Problem to solve: Word for word, copy each record that comes after this.

Content starts

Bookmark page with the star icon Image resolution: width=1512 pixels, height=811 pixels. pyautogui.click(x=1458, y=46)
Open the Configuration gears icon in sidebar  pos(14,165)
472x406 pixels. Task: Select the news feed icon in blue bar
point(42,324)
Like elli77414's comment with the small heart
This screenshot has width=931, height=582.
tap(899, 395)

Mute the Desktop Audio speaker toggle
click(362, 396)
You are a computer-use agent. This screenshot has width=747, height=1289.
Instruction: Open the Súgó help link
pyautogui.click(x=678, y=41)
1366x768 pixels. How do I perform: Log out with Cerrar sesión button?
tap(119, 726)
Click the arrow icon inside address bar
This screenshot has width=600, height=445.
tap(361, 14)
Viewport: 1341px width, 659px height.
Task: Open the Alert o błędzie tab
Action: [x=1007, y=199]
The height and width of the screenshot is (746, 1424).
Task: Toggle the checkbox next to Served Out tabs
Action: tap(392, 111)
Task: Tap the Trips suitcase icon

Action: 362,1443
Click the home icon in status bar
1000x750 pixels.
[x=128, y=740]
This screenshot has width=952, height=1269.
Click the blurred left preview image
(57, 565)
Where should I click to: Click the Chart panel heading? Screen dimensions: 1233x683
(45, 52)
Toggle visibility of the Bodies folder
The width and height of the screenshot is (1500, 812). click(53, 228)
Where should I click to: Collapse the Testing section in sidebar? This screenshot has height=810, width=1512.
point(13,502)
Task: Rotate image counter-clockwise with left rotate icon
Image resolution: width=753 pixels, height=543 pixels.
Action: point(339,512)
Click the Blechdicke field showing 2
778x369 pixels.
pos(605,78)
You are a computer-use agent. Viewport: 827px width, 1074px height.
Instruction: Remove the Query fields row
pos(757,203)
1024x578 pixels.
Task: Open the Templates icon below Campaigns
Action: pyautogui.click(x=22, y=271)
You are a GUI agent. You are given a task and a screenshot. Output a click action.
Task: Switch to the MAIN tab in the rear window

Content ends

Reply:
Bookmark page with the star icon Image resolution: width=1512 pixels, height=811 pixels. pyautogui.click(x=1458, y=46)
Open the Configuration gears icon in sidebar  pos(14,165)
472x406 pixels. Task: Select the news feed icon in blue bar
point(42,324)
Like elli77414's comment with the small heart
This screenshot has width=931, height=582.
tap(899, 395)

Mute the Desktop Audio speaker toggle
click(362, 396)
You are a computer-use agent. This screenshot has width=747, height=1289.
Instruction: Open the Súgó help link
pyautogui.click(x=678, y=41)
1366x768 pixels. How do I perform: Log out with Cerrar sesión button?
tap(119, 726)
Click the arrow icon inside address bar
This screenshot has width=600, height=445.
tap(361, 14)
Viewport: 1341px width, 659px height.
Task: Open the Alert o błędzie tab
Action: [x=1007, y=199]
The height and width of the screenshot is (746, 1424).
Task: Toggle the checkbox next to Served Out tabs
Action: tap(392, 111)
Task: Tap the Trips suitcase icon

Action: 362,1443
Click the home icon in status bar
1000x750 pixels.
[x=128, y=740]
This screenshot has width=952, height=1269.
Click the blurred left preview image
(57, 565)
Where should I click to: Click the Chart panel heading? Screen dimensions: 1233x683
(45, 52)
Toggle visibility of the Bodies folder
The width and height of the screenshot is (1500, 812). click(53, 228)
Where should I click to: Collapse the Testing section in sidebar? This screenshot has height=810, width=1512.
point(13,502)
Task: Rotate image counter-clockwise with left rotate icon
Image resolution: width=753 pixels, height=543 pixels.
Action: point(339,512)
Click the Blechdicke field showing 2
778x369 pixels.
pos(605,78)
You are a computer-use agent. Viewport: 827px width, 1074px height.
Instruction: Remove the Query fields row
pos(757,203)
1024x578 pixels.
Task: Open the Templates icon below Campaigns
Action: pyautogui.click(x=22, y=271)
You are a GUI agent. You are given a task and a screenshot. Output a click action.
Task: Switch to the MAIN tab in the rear window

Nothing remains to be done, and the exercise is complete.